• _Task goal_:
In the data below, change every "GUI agent" to "interface agent" and write out all the lines again with nothing else altered.
───── Data for processing ─────
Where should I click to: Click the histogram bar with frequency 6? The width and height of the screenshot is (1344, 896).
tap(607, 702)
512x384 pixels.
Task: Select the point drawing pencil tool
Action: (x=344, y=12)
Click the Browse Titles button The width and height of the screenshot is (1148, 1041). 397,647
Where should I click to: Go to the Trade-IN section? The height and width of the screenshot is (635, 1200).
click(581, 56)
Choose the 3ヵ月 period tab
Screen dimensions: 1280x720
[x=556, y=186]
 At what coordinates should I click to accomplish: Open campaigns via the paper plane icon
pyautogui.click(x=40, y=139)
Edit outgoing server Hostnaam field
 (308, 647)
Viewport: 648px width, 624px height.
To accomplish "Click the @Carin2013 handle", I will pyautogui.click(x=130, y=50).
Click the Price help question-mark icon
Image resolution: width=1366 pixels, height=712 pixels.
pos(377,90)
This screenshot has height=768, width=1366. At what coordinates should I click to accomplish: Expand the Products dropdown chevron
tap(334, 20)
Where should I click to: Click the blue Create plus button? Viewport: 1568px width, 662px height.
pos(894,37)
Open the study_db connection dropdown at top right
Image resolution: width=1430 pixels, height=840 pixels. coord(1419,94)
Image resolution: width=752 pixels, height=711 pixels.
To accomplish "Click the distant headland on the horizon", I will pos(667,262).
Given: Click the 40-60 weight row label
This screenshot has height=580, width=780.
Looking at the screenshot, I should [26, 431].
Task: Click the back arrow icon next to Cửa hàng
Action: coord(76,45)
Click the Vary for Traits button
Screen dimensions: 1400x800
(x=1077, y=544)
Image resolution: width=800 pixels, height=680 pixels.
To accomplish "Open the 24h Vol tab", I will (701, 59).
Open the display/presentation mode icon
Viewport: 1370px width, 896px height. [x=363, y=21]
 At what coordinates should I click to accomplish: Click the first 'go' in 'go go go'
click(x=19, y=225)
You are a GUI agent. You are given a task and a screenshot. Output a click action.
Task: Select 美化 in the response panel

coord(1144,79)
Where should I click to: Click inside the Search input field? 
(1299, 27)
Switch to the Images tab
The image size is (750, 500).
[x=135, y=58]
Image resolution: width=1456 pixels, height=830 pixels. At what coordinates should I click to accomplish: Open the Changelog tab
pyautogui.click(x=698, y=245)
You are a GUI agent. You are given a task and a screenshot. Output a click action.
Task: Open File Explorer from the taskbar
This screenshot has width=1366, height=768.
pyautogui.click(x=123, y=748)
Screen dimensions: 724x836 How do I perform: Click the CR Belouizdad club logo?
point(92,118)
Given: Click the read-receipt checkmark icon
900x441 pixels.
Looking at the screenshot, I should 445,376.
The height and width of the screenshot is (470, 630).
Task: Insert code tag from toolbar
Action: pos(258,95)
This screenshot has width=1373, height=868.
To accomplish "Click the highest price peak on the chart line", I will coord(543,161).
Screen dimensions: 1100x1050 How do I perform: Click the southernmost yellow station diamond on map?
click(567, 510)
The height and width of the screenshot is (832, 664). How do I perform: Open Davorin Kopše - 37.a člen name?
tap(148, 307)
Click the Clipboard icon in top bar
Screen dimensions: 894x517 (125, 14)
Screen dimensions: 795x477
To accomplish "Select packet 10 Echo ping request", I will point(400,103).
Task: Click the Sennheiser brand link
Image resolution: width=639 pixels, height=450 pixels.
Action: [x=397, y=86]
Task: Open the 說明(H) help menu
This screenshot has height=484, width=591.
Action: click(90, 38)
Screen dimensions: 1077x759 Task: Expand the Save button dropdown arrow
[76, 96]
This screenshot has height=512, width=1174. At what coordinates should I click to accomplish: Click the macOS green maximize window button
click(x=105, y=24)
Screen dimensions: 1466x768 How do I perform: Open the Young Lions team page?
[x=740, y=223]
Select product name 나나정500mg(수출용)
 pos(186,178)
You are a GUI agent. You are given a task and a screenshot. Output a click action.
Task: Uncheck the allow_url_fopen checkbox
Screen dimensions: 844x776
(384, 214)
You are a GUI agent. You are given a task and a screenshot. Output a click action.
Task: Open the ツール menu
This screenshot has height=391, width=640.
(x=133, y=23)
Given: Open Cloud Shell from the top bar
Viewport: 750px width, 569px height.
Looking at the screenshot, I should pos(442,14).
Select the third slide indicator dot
─────
• _Expected answer_:
Where should I click to: Click the histogram bar with frequency 6? The width and height of the screenshot is (1344, 896).
tap(607, 702)
512x384 pixels.
Task: Select the point drawing pencil tool
Action: (x=344, y=12)
Click the Browse Titles button The width and height of the screenshot is (1148, 1041). 397,647
Where should I click to: Go to the Trade-IN section? The height and width of the screenshot is (635, 1200).
click(581, 56)
Choose the 3ヵ月 period tab
Screen dimensions: 1280x720
[x=556, y=186]
 At what coordinates should I click to accomplish: Open campaigns via the paper plane icon
pyautogui.click(x=40, y=139)
Edit outgoing server Hostnaam field
 (308, 647)
Viewport: 648px width, 624px height.
To accomplish "Click the @Carin2013 handle", I will pyautogui.click(x=130, y=50).
Click the Price help question-mark icon
Image resolution: width=1366 pixels, height=712 pixels.
pos(377,90)
This screenshot has height=768, width=1366. At what coordinates should I click to accomplish: Expand the Products dropdown chevron
tap(334, 20)
Where should I click to: Click the blue Create plus button? Viewport: 1568px width, 662px height.
pos(894,37)
Open the study_db connection dropdown at top right
Image resolution: width=1430 pixels, height=840 pixels. coord(1419,94)
Image resolution: width=752 pixels, height=711 pixels.
To accomplish "Click the distant headland on the horizon", I will pos(667,262).
Given: Click the 40-60 weight row label
This screenshot has height=580, width=780.
Looking at the screenshot, I should [26, 431].
Task: Click the back arrow icon next to Cửa hàng
Action: coord(76,45)
Click the Vary for Traits button
Screen dimensions: 1400x800
(x=1077, y=544)
Image resolution: width=800 pixels, height=680 pixels.
To accomplish "Open the 24h Vol tab", I will (701, 59).
Open the display/presentation mode icon
Viewport: 1370px width, 896px height. [x=363, y=21]
 At what coordinates should I click to accomplish: Click the first 'go' in 'go go go'
click(x=19, y=225)
You are a interface agent. You are given a task and a screenshot. Output a click action.
Task: Select 美化 in the response panel

coord(1144,79)
Where should I click to: Click inside the Search input field? 
(1299, 27)
Switch to the Images tab
The image size is (750, 500).
[x=135, y=58]
Image resolution: width=1456 pixels, height=830 pixels. At what coordinates should I click to accomplish: Open the Changelog tab
pyautogui.click(x=698, y=245)
You are a interface agent. You are given a task and a screenshot. Output a click action.
Task: Open File Explorer from the taskbar
This screenshot has width=1366, height=768.
pyautogui.click(x=123, y=748)
Screen dimensions: 724x836 How do I perform: Click the CR Belouizdad club logo?
point(92,118)
Given: Click the read-receipt checkmark icon
900x441 pixels.
Looking at the screenshot, I should 445,376.
The height and width of the screenshot is (470, 630).
Task: Insert code tag from toolbar
Action: pos(258,95)
This screenshot has width=1373, height=868.
To accomplish "Click the highest price peak on the chart line", I will coord(543,161).
Screen dimensions: 1100x1050 How do I perform: Click the southernmost yellow station diamond on map?
click(567, 510)
The height and width of the screenshot is (832, 664). How do I perform: Open Davorin Kopše - 37.a člen name?
tap(148, 307)
Click the Clipboard icon in top bar
Screen dimensions: 894x517 (125, 14)
Screen dimensions: 795x477
To accomplish "Select packet 10 Echo ping request", I will point(400,103).
Task: Click the Sennheiser brand link
Image resolution: width=639 pixels, height=450 pixels.
Action: [x=397, y=86]
Task: Open the 說明(H) help menu
This screenshot has height=484, width=591.
Action: click(90, 38)
Screen dimensions: 1077x759 Task: Expand the Save button dropdown arrow
[76, 96]
This screenshot has height=512, width=1174. At what coordinates should I click to accomplish: Click the macOS green maximize window button
click(x=105, y=24)
Screen dimensions: 1466x768 How do I perform: Open the Young Lions team page?
[x=740, y=223]
Select product name 나나정500mg(수출용)
 pos(186,178)
You are a interface agent. You are given a task and a screenshot. Output a click action.
Task: Uncheck the allow_url_fopen checkbox
Screen dimensions: 844x776
(384, 214)
You are a interface agent. You are given a task and a screenshot. Output a click action.
Task: Open the ツール menu
This screenshot has height=391, width=640.
(x=133, y=23)
Given: Open Cloud Shell from the top bar
Viewport: 750px width, 569px height.
Looking at the screenshot, I should pos(442,14).
Select the third slide indicator dot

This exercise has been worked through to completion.